→ **PAGE EXCERPT**
┌──

EXHIBIT 10.2
CONSULTING AGREEMENT
This Consulting Agreement ("Agreement") is entered into between F. Xxx Xxx
("Consultant") and Rentrak Corporation, an Oregon corporation ("Rentrak"), on
January 25, 2005.
Consultant and Rentrak agree as follows:
1. SERVICES
1.1 Engagement. Consultant will provide consulting services as needed
during regular business hours regarding (1) Rentrak's currently-pending
arbitration with 3PF; and (2) Rentrak's strategic planning and business
development issues, as assigned from time to time by the Chief Executive Officer
of Rentrak during the term of this Agreement, not to exceed twenty (20) hours
per month.
1.2 Location and Notice. Consultant may perform the consulting services at
such locations as Consultant may choose. Consultant will be reasonably available
by telephone during regular business hours and will keep Rentrak advised of the
telephone number at which he may be contacted; provided that Rentrak will
accommodate Consultant's vacation plans (with reasonable prior notice),
sickness, and partial disability. Rentrak will provide reasonable notice of the
services needed. Subject to Section 1.1 herein, the parties will act in good
faith to mutually accommodate Consultant's availability to provide services and
Rentrak's need for these services.
1.3 Expenses. Rentrak will reimburse Consultant for all expenses actually
incurred by Consultant in connection with Consultant's services pursuant to
receipts submitted therefor.
1.4 Outside Activities. Nothing in this Agreement prevents Consultant from
providing services for other parties during the term of this Agreement, or
becoming employed by another company, provided the services are not rendered in
violation of Section 4 or 5 of this Agreement.
2. TERM
This Agreement will be effective for a term commencing on February 16, 2005
(the "Effective Date") and ending (a) on Xxxxx 00, 0000, (x) when terminated
with Cause by Rentrak by written notice, (c) when terminated for any reason by
Consultant by written notice, or (d) upon revocation by Consultant of the
Separation Agreement and Release of Claims between Consultant and Rentrak (the
"Separation Agreement"), whichever occurs first. The date on which this
Agreement ceases to be effective is hereinafter referred to as the "Termination
Date." "Cause" means (a) a material breach by Consultant of Section 4 or 5 of
this Agreement, (b) any material act of dishonesty by Consultant involving
Rentrak or its business, (c) Consultant's conviction of or a plea of nolo
contendere to a felony, or (d) Consultant's failure to pay all amounts due and
payable under the loan to be extended by Rentrak to Consultant under Section
7(d) of the Separation Agreement when due. Any actions or circumstances
described
under clauses (a) or (b) above will not constitute "Cause" if Consultant cures
such actions or circumstances within thirty (30) days following the date of
receipt of written notice (the "Notice Date") by Consultant from Rentrak setting
forth such actions or circumstances. If Consultant does not have an opportunity
to cure under the foregoing sentence, the Termination Date will be deemed to
occur on the Notice Date. If Consultant does have an opportunity to cure under
the sentence preceding the foregoing sentence, Rentrak's obligation to pay fees
pursuant to Section 3 herein for the month during which the Notice Date occurs
will be suspended until Consultant provides evidence reasonably satisfactory to
Rentrak that such actions or circumstances have been cured. If Consultant is
unable to cure the actions or circumstances within thirty (30) days of the
Notice Date, Rentrak will not owe any payment for the month during which the
Notice Date occurs or thereafter and the Termination Date will be deemed to
occur on the 30th day following the Notice Date.

└──

→ **EXTRACTED MATERIAL**
┌──

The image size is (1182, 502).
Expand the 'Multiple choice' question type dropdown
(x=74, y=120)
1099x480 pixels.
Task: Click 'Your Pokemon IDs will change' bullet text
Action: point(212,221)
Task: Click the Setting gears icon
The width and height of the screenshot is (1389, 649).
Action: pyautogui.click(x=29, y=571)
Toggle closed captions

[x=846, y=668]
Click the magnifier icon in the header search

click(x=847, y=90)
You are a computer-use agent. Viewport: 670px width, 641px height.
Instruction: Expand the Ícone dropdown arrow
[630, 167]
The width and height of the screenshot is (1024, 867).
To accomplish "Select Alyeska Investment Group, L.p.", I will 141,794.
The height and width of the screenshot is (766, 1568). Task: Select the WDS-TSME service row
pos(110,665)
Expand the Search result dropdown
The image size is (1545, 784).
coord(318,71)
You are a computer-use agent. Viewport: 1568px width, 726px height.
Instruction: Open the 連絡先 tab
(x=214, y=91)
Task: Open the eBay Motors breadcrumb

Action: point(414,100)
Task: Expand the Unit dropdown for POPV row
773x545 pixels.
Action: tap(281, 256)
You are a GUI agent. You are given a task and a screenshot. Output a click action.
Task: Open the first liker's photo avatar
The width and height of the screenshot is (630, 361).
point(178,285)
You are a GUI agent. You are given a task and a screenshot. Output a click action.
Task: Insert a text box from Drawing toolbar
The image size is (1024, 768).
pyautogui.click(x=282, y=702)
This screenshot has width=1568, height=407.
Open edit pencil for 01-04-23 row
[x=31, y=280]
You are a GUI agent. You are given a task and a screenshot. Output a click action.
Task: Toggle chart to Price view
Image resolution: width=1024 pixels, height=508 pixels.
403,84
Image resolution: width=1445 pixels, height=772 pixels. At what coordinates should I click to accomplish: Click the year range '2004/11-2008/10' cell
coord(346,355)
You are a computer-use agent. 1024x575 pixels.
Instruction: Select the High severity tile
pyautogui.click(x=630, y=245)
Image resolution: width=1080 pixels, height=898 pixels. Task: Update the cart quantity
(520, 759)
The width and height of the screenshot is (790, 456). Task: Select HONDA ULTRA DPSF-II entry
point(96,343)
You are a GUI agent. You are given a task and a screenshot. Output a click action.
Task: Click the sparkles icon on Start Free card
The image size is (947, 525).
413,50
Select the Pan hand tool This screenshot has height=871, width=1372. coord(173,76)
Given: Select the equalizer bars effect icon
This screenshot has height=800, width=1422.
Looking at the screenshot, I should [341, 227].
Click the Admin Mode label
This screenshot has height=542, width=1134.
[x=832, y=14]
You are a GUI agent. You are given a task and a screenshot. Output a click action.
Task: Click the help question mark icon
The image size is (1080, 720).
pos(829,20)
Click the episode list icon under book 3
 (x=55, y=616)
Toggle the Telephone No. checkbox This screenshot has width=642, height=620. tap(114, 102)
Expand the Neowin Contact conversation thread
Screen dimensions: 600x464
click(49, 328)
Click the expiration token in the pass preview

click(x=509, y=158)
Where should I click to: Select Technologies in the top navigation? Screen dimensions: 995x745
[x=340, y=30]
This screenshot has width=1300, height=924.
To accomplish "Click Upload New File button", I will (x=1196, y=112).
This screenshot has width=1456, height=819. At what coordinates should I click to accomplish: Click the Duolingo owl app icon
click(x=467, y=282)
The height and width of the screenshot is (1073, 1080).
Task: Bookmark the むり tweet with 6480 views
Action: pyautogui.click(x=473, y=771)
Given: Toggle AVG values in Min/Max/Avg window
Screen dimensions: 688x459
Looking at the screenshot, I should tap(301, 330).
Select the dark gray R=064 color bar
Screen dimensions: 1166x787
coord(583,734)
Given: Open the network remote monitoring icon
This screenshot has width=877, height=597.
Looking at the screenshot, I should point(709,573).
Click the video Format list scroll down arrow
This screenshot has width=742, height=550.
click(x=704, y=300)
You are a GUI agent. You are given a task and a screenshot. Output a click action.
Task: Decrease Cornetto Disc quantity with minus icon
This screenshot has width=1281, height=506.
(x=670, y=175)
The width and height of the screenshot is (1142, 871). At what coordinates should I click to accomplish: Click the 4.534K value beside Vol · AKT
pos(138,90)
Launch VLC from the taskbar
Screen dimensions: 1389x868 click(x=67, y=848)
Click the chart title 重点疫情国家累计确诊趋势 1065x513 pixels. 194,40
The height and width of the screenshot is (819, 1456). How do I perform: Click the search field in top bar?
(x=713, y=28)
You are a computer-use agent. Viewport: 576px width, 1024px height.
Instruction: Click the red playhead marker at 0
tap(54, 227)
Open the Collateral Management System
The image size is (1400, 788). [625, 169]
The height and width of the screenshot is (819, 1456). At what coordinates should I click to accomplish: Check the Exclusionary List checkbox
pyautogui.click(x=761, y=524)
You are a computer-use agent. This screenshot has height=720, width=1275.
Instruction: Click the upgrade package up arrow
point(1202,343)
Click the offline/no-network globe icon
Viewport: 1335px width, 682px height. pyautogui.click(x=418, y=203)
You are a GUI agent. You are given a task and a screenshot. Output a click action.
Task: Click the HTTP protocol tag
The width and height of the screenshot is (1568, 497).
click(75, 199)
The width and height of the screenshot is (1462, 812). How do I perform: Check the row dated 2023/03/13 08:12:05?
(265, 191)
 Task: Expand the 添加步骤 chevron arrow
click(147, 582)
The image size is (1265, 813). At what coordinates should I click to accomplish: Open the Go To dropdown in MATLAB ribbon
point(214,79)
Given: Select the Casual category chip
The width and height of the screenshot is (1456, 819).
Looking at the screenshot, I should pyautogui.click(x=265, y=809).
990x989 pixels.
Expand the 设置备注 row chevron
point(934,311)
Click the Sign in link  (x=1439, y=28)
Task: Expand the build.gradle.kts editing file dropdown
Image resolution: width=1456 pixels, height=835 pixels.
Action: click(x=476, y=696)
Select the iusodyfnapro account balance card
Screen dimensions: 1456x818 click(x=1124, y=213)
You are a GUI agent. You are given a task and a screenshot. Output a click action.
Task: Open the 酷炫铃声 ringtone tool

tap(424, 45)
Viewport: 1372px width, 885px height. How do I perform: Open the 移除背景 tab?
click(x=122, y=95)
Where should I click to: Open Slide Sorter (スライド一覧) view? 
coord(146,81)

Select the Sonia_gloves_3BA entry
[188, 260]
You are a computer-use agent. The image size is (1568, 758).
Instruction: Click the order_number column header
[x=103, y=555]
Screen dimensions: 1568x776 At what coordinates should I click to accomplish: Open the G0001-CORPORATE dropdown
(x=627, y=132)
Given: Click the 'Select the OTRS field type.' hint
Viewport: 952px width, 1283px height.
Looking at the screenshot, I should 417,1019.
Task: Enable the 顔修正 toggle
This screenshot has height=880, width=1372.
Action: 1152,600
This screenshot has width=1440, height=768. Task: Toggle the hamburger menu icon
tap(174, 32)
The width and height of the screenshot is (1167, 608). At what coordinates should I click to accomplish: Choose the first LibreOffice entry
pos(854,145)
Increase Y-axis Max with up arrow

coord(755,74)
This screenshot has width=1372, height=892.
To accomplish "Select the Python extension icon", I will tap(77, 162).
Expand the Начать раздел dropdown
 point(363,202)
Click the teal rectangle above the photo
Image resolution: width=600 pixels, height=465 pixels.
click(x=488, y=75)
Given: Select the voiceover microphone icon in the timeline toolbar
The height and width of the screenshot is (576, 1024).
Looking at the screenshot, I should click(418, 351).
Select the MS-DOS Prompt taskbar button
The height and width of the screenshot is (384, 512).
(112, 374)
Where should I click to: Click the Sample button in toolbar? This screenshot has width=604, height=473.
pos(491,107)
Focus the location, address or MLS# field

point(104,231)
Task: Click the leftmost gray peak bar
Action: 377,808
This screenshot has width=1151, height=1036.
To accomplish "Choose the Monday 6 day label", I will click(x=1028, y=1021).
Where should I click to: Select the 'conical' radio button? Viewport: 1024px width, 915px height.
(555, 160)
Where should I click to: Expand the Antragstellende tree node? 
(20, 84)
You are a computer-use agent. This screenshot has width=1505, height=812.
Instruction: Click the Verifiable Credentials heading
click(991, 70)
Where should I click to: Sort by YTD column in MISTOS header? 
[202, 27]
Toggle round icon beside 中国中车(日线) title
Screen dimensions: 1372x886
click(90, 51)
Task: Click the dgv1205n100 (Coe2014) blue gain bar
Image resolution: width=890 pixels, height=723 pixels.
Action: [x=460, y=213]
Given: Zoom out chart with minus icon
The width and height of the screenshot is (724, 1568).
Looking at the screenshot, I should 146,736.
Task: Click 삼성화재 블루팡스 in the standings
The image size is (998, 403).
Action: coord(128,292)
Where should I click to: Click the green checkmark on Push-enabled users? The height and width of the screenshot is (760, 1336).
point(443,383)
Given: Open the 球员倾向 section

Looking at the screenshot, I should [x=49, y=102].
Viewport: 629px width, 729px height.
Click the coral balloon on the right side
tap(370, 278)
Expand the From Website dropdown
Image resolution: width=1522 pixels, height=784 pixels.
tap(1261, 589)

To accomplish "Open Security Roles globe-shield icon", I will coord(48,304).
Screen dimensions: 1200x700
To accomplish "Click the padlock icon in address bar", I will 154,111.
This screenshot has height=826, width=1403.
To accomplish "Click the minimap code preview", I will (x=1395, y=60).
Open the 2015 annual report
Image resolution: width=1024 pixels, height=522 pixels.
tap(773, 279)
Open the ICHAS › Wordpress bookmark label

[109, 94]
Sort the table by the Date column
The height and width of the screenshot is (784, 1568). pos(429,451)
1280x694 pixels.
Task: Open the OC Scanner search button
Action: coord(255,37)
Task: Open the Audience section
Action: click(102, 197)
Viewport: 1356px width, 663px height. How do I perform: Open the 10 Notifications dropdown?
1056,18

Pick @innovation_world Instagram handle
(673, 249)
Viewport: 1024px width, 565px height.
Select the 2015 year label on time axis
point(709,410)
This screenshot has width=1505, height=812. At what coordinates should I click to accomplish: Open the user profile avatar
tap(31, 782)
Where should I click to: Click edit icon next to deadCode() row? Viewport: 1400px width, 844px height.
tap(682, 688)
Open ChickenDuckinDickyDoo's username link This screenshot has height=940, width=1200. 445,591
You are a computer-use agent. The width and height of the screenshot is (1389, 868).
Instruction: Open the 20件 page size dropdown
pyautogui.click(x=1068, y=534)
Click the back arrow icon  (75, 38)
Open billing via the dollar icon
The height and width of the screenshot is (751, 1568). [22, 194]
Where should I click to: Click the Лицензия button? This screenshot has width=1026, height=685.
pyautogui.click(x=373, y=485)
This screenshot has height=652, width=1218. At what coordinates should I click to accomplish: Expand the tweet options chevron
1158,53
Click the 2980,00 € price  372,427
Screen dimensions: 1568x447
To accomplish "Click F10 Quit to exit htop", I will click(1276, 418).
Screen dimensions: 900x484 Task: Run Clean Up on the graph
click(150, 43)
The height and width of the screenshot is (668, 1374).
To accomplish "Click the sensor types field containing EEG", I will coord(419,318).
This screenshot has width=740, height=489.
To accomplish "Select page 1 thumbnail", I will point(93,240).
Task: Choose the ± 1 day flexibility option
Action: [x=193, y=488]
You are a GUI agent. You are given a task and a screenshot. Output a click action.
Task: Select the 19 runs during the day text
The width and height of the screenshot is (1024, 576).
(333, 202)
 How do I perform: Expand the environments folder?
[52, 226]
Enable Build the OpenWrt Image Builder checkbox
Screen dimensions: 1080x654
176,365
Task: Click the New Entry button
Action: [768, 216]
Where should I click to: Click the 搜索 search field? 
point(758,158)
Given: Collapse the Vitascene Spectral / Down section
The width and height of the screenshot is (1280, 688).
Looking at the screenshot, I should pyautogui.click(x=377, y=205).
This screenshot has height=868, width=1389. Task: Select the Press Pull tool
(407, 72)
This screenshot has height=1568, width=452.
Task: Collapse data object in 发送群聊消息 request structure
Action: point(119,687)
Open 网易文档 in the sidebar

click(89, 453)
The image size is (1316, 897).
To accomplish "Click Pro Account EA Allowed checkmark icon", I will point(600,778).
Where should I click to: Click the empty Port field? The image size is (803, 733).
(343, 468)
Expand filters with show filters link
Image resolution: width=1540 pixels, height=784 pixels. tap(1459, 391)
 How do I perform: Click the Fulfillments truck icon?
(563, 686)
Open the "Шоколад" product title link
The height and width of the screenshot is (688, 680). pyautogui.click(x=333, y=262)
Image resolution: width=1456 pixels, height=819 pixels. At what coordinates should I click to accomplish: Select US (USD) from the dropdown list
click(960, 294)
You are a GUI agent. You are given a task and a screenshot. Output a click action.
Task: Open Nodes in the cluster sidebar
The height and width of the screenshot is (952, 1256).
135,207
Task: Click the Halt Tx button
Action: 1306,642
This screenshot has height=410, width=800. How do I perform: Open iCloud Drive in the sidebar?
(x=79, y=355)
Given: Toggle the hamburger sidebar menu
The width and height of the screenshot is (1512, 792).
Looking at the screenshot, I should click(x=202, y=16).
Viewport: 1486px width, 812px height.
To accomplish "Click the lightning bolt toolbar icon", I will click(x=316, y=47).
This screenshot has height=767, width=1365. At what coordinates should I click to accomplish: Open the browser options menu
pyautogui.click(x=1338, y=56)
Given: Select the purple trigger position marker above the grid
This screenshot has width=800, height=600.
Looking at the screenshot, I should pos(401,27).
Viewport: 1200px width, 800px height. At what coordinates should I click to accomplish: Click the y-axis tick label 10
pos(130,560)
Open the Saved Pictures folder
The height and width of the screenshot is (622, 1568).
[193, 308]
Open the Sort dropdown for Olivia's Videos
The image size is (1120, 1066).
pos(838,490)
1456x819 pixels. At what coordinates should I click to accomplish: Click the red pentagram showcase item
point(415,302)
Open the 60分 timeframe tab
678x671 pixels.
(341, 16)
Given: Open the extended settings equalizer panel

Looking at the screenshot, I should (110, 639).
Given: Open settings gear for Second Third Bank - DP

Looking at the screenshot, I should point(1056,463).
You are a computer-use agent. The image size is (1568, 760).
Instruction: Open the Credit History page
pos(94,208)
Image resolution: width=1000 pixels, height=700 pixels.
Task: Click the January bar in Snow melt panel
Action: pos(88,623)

└──

→ **TASKS FOR THIS EXERCISE**
1. List every circumstance that the consulting agreement defines as "Cause."
2. Write the next part of the consulting agreement, picking up after its last sentence.
The entries come from a separate source unrelated to the consulting agreement.

→ **EXERCISE RESPONSES**
1.
- A material breach by Consultant of Section 4 or 5 of the Agreement
- Any material act of dishonesty by Consultant involving Rentrak or its business
- Consultant's conviction of, or a plea of nolo contendere to, a felony
- Consultant's failure to pay, when due, all amounts due and payable under the loan to be extended by Rentrak to Consultant under Section 7(d) of the Separation Agreement

2.
3. FEES
Rentrak will pay Consultant at the rate of $25,000 per calendar month
($11,607 for the portion of February 2005 beginning on the Effective Date) for
services under this Agreement, payable in arrears on the last day of each
calendar month during which this Agreement is in effect. In the event of
Consultant's death or disability, the fee obligation set forth above will
continue until the earlier of (1) March 31, 2007, and (2) either the expiration
of six (6) months from the date of death or disability, or three-quarters of the
term remaining under this Agreement, whichever is greater. In the event of
Consultant's death, the fee obligation will be payable to the death beneficiary
designated by Consultant in writing for purposes of this Agreement. If there is
no effective death beneficiary designation, Consultant's death beneficiary will
be the personal representative of Consultant's estate.
4. CONFIDENTIAL INFORMATION
4.1 Defined. "Confidential Information" is all nonpublic information
relating to Rentrak or its business that Rentrak designates, has designated, or
has treated as confidential. "Confidential Information" also includes
information received from third parties that Rentrak has agreed to treat as
confidential and directed Consultant to keep confidential.
"Confidential Information" does not include information that (a) is or
becomes generally available to the public other than as a result of a disclosure
by Consultant; (b) becomes available to Consultant on a nonconfidential basis
from a source other than Rentrak or its representatives, provided that such
source is not known by Consultant to be bound by a confidentiality agreement
with Rentrak or its representatives or otherwise prohibited from transmitting
the information to Consultant by a contractual, legal, or fiduciary obligation;
(c) can be demonstrated by written evidence or other reasonable evidence to have
been known by Consultant on a nonconfidential basis prior to its disclosure to
Consultant by Rentrak or one of its representatives; or (d) can be demonstrated
by written or other reasonable evidence to have been developed by Consultant in
good faith and independent of Confidential Information.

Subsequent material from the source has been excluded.